You could even make a pair from a square glue-up. Just need to ensure the cuts are 90 deg.


----------



## Greg in Maryland

OHNOIMONFIRE said:


> Have you guys ever seen something like this before?


Hi Jeff, 

I am almost finished making four of these squares. As suggested, I made mine out of 3/4 inch baltic birch. Mine are a bit larger (14 inches vs 12 inches) and have a series of oblong holes drilled in the middle for extra clamping areas. I also need to knock off the apex triangle to finish them up.

Attached is a picture of my partially version and a snapshot of the plans from a Wood magazine special edition.

Greg


----------



## Hammer1

More folks that build cabinetry should know about these, they make the assembly job much easier but you still need to check for squareness and not totally rely on the blocks. I made mine from a double layer of 3/4" plywood. I've used them for jigs, too, and I've cut a few down to fit in smaller spaces. Make 10 or 12 for larger work where you may want them top, bottom and in between.


----------



## OHNOIMONFIRE

Greg in Maryland said:


> Hi Jeff,
> 
> I am almost finished making four of these squares. As suggested, I made mine out of 3/4 inch baltic birch. Mine are a bit larger (14 inches vs 12 inches) and have a series of oblong holes drilled in the middle for extra clamping areas.

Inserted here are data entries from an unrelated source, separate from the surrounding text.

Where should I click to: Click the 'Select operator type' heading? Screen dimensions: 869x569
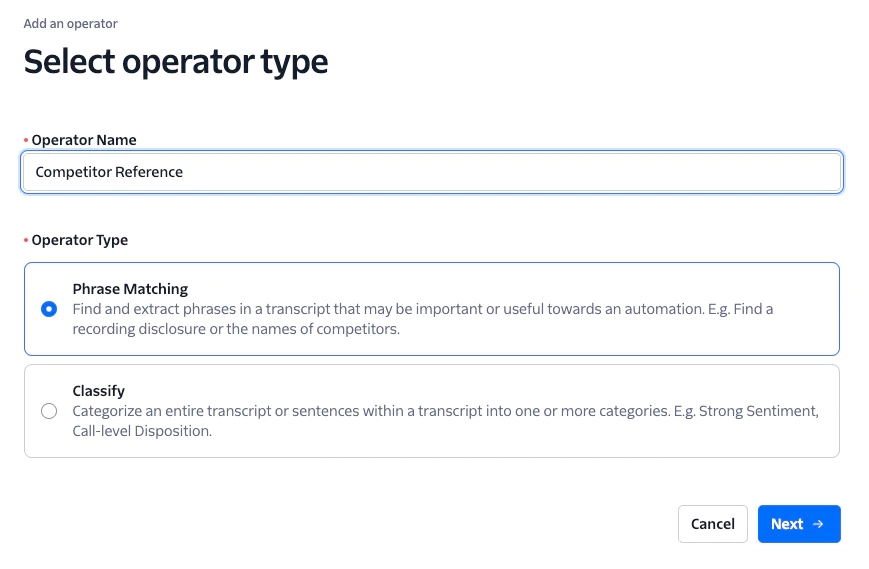(176, 62)
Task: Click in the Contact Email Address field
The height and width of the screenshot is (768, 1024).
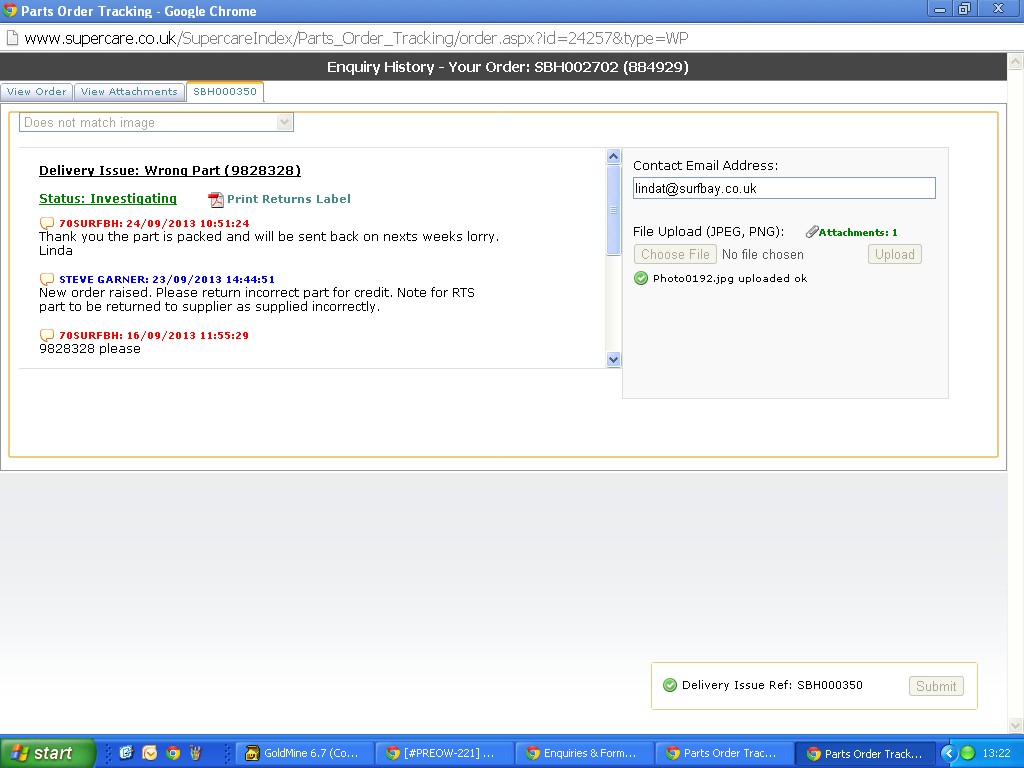Action: click(784, 188)
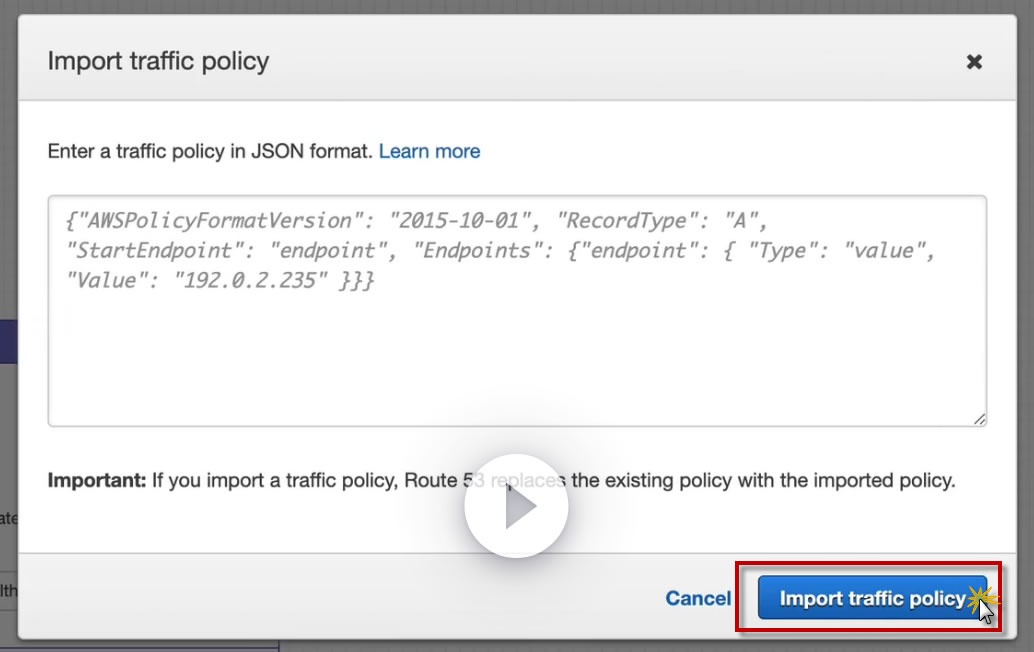1034x652 pixels.
Task: Open the Learn more link
Action: (429, 151)
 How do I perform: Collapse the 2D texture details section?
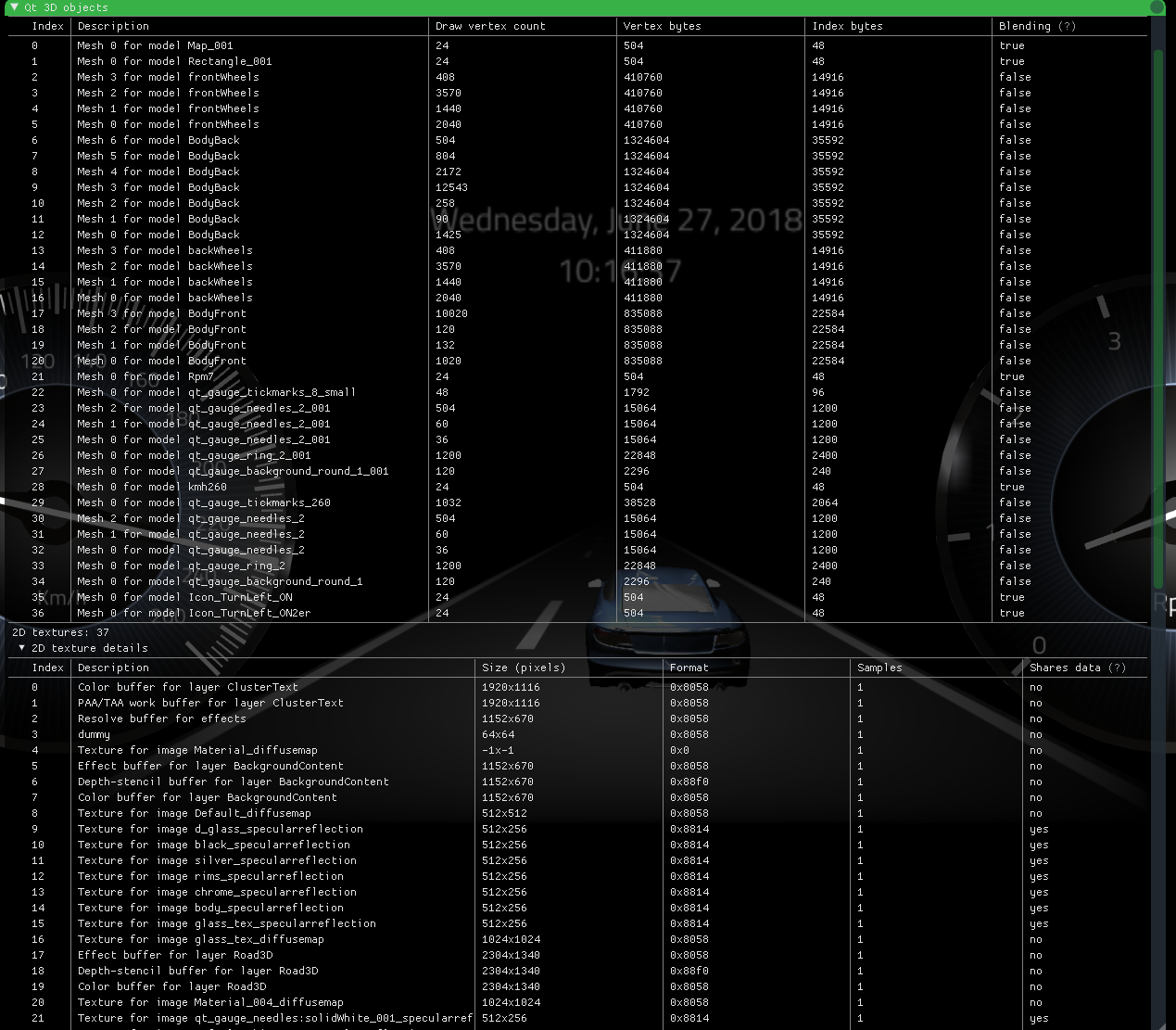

I also need to knock off the apex triangle to finish them up.
> 
> Attached is a picture of my partially version and a snapshot of the plans from a Wood magazine special edition.
> 
> Greg


Thanks Greg. I'll be building these birch stealth bombers (lol) tonight.


----------



## GeorgeC

I have seen those corner squares at Harbor Freight. Do not remember the price.

George


----------



## Greg in Maryland

OHNOIMONFIRE said:


> Thanks Greg. I'll be building these birch stealth bombers (lol) tonight.


LOL, I hadn't thought of that.


----------